§ **Problem to work on**
In the listing below, the line containing "This screenshot has width=2576, height=604." marks the end; copy exactly every line from the first through that one.

§ **Records provided**
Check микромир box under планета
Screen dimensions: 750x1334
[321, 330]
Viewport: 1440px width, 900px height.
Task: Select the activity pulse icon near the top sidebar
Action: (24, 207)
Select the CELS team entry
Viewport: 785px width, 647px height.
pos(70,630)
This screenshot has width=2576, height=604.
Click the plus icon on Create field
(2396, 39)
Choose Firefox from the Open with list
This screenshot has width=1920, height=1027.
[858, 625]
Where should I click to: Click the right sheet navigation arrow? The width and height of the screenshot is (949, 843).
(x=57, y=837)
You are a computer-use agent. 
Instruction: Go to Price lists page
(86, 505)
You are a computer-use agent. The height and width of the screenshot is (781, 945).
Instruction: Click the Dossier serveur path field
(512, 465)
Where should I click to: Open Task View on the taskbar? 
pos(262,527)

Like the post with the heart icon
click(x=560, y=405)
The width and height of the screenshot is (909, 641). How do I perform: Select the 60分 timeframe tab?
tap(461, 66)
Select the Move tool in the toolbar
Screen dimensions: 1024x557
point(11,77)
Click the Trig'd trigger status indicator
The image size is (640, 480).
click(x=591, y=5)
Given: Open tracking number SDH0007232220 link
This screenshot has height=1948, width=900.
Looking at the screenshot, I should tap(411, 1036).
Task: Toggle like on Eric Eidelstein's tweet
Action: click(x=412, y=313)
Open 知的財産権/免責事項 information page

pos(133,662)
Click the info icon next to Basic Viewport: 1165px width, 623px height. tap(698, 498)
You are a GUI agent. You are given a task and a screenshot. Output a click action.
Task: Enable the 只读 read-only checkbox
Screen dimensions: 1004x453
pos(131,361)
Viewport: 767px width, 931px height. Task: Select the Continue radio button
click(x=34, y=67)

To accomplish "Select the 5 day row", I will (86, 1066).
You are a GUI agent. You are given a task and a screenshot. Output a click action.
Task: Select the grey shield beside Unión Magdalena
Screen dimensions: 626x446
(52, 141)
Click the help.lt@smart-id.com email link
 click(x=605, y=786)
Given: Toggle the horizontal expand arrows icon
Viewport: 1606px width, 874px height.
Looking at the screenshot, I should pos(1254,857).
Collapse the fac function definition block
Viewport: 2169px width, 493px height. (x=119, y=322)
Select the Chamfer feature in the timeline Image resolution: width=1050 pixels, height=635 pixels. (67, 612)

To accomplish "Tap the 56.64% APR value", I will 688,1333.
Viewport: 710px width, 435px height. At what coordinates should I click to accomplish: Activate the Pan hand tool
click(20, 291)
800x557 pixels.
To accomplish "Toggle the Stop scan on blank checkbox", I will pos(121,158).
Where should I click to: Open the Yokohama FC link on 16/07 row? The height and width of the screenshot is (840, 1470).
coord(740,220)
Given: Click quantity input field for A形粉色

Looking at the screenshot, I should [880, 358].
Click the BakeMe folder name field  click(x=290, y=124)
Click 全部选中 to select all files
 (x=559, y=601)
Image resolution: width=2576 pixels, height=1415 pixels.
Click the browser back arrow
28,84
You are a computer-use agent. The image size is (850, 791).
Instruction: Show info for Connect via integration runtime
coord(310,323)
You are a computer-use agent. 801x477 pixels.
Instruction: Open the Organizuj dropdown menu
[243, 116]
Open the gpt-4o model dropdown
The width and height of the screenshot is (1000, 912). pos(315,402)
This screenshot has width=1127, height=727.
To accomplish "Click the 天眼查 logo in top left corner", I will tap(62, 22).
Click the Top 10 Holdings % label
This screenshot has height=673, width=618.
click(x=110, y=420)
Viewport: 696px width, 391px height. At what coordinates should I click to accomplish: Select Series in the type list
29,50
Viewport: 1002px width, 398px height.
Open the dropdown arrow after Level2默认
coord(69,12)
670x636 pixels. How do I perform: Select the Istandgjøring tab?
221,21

§ **Response to this task**
Check микромир box under планета
Screen dimensions: 750x1334
[321, 330]
Viewport: 1440px width, 900px height.
Task: Select the activity pulse icon near the top sidebar
Action: (24, 207)
Select the CELS team entry
Viewport: 785px width, 647px height.
pos(70,630)
This screenshot has width=2576, height=604.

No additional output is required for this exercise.